The next time is when I noticed that I outgrew a friend. I just noticed that all her wishes, dreams, and ambitions from her 20s and 30s were all just talk and she did not follow through on any. I just could not support her anymore and be a friend when all our conversations focused on why things right now are bad and how she just needs to engage in this one thing to improve. And then she never puts in the effort required to actually get to her goals. Talking to her became a drain and so I stopped seeing her.
Then the hardest part of my growing up happened. People started disappearing. Role models died, promises were broken, and my support system was not as good as I thought. I needed to rely more on myself, needed to make my own decisions, develop my own thinking, and work on my own strength. I noticed that not everything is as simple as “putting your mind to it” and thus achievable. Sometimes hard work does not pay off. You all know how I feel about feminism and hitting the glass ceiling has become a reality for a lot of us woman. Something that in my 20s I would have not believed. I thought that personal aspiration would be sufficient to overcome any barrier. I thought of the glass ceiling as a fog more so than a true hard stop. I might still be right — the glass ceiling might still be just perception, but instead of fog it is most definitely a honey or mud. Something that requires a lot of work to get through.

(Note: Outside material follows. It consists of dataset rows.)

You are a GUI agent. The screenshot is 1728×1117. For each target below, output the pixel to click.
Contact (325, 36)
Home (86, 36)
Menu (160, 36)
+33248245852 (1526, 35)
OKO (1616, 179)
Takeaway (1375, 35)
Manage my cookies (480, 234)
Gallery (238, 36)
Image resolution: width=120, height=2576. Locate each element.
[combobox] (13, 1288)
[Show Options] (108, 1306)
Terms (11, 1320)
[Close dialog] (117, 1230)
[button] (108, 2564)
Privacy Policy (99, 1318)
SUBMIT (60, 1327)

Battle wounds occur when you encounter obstacles and a mark is left. When you get to a point and you look at all your scars and all those scrapes and you stop and think “Did I really experience all this?”
Our scars are making us who we are. They shape our perception and our opinion. They determine our next steps and how we want to plan our future. Sometimes they scare us. Not everything is worth reliving.
It took me a while to realize that me and my friends are going through battles with life and are all developing our own experiences and that right in front of us a story is forming that is worth writing a novel about.
As a teen you all are idealistic; an outlook that does not always change too much before you reach 30. And even then you are just simply dealing with progression. It is mostly steps forward. As you get older you occasionally have to step back.
I have friends who deal with unemployment, abuse, divorce, substance abuse, problems with kids, and parents dying. Things that are more than obstacles. Things you do not easily recover from. Things that leave deep marks. What do you do?
Choices we make become more important. Despite all the marks, scars, battle wounds we received, we will have to emerge with strength and continue to learn and progress. We need to continue setting ambitious goals and to pursue our dreams. Sometimes it is more important later in life to allow ourselves to be challenged and actively work on defining a future than when we are teenagers.
Time slips away too easily. And when we realize that the fix points and constants in life are actually are also only temporary it is too late to turn back to pursue opportunities you did not prioritize before.
Why not sign up for a marathon or learn a new skill? Why not write the book you planned on writing when you were 20 but never found the time for?
Pick a new goal today to honor something you lost! Revive and old dream!
Learn how to fly, there is not need to restrain yourself.